Investing.com - The dollar edged higher in early European trade Wednesday in thin volumes, as traders continued to digest the implications of Pfizer’s potential Covid-19 vaccine.

At 2:55 AM ET (0755 GMT), the Dollar Index, which tracks the greenback against a basket of six other currencies, was up just 0.04% at 92.775.

EUR/USD fell 0.02% to 1.1812, USD/JPY rose 0.1% to 105.39, while the risk sensitive AUD/USD rose 0.2% to 0.7295.

It's Veterans Day in the U.S., and the Treasury market is closed, limiting activity in the foreign exchange markets severely.

“The U.S. data calendar is light today and it looks as though FX markets want to consolidate after some big moves (especially in emerging markets), but favour DXY drifting to the 92.00/92.15 range lows,” said analysts at ING, in a research note.

The news from Pfizer (NYSE:PFE), and its partner BioNTech, that data from their phase III trial suggests their vaccine is “90% effective in preventing Covid-19” prompted a rush into riskier currencies on Monday, but this momentum is starting to fade because there are still several obstacles to clear before a vaccine can be distributed.

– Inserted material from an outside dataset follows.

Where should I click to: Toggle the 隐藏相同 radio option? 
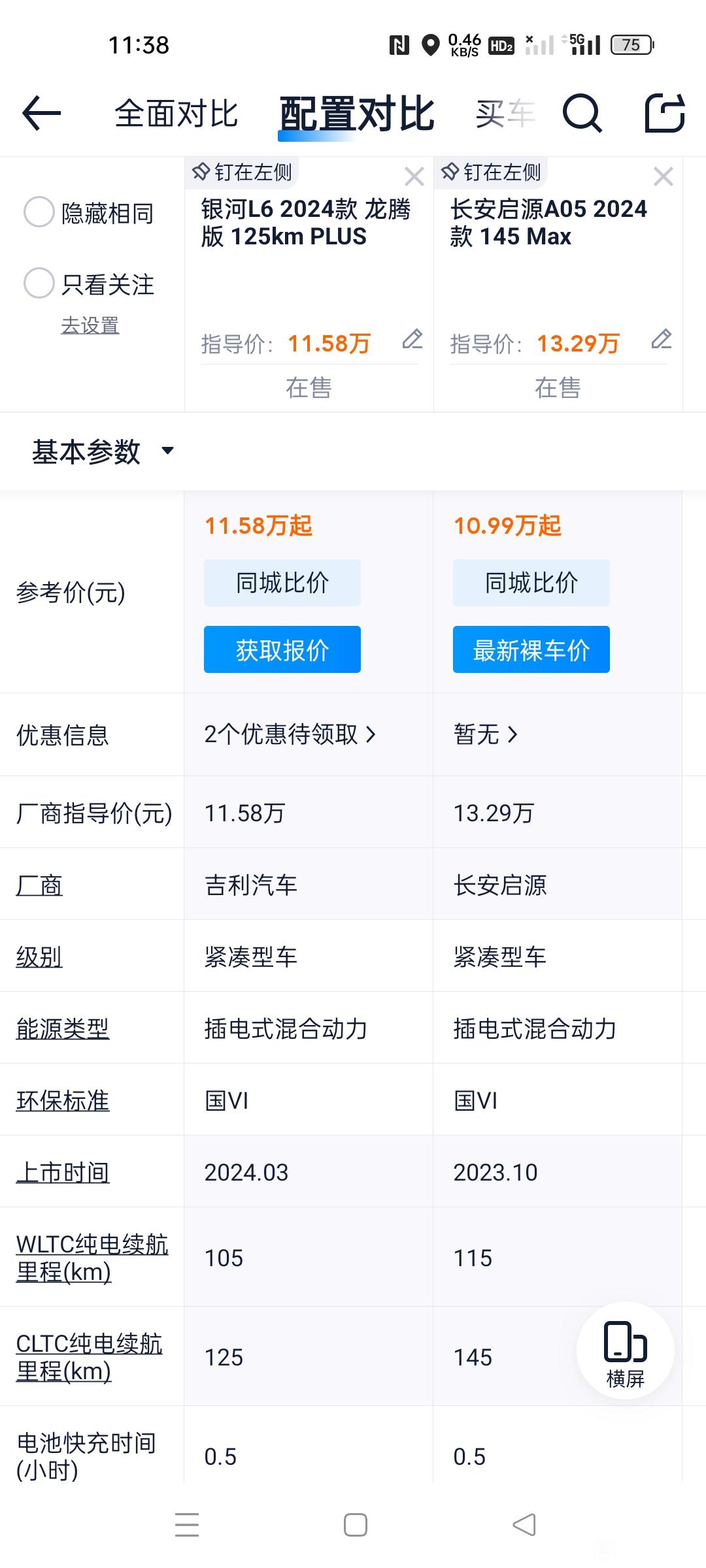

Some focus Wednesday may be on the European Central Bank's annual two-day forum, an occasion that has previously been used to signal changes in monetary policy.

That is unlikely this year as the ECB has already signaled new monetary policy measures for December, but traders will be listening to President Christine Lagarde’s views about the European economic outlook and stimulus prospects.

“Today should also see some welcome progress of the EU Recovery fund in Brussels, which can drag EUR/USD back to the 1.1920 area,” ING added.

Elsewhere, GBP/USD traded at $1.3274, close to a two-month high due to growing optimism that Britain and the European Union will agree a long-sought-after trade deal.

This view was helped by the news that the House of Lords has rejected the government’s controversial Internal Markets bill, which would breach the Withdrawal Agreement that is governing the post-Brexit transition and undermine the basis for a free trade agreement after the transition.

Additionally, NZD/USD rose 0.9% to 0.6887, climbing to its strongest level in more than a year as traders scaled back bets that the central bank would move to negative interest rates.

New Zealand’s central bank instead agreed to begin a new Funding for Lending Program in December, offering cheap loans to lenders to further reduce borrowing costs and stimulate the economy as it recovers from the coronavirus pandemic.

The central bank reiterated it is prepared to use additional tools such as negative rates if required, but the country’s successful containment of Covid-19 has buoyed confidence that this measure won’t be needed.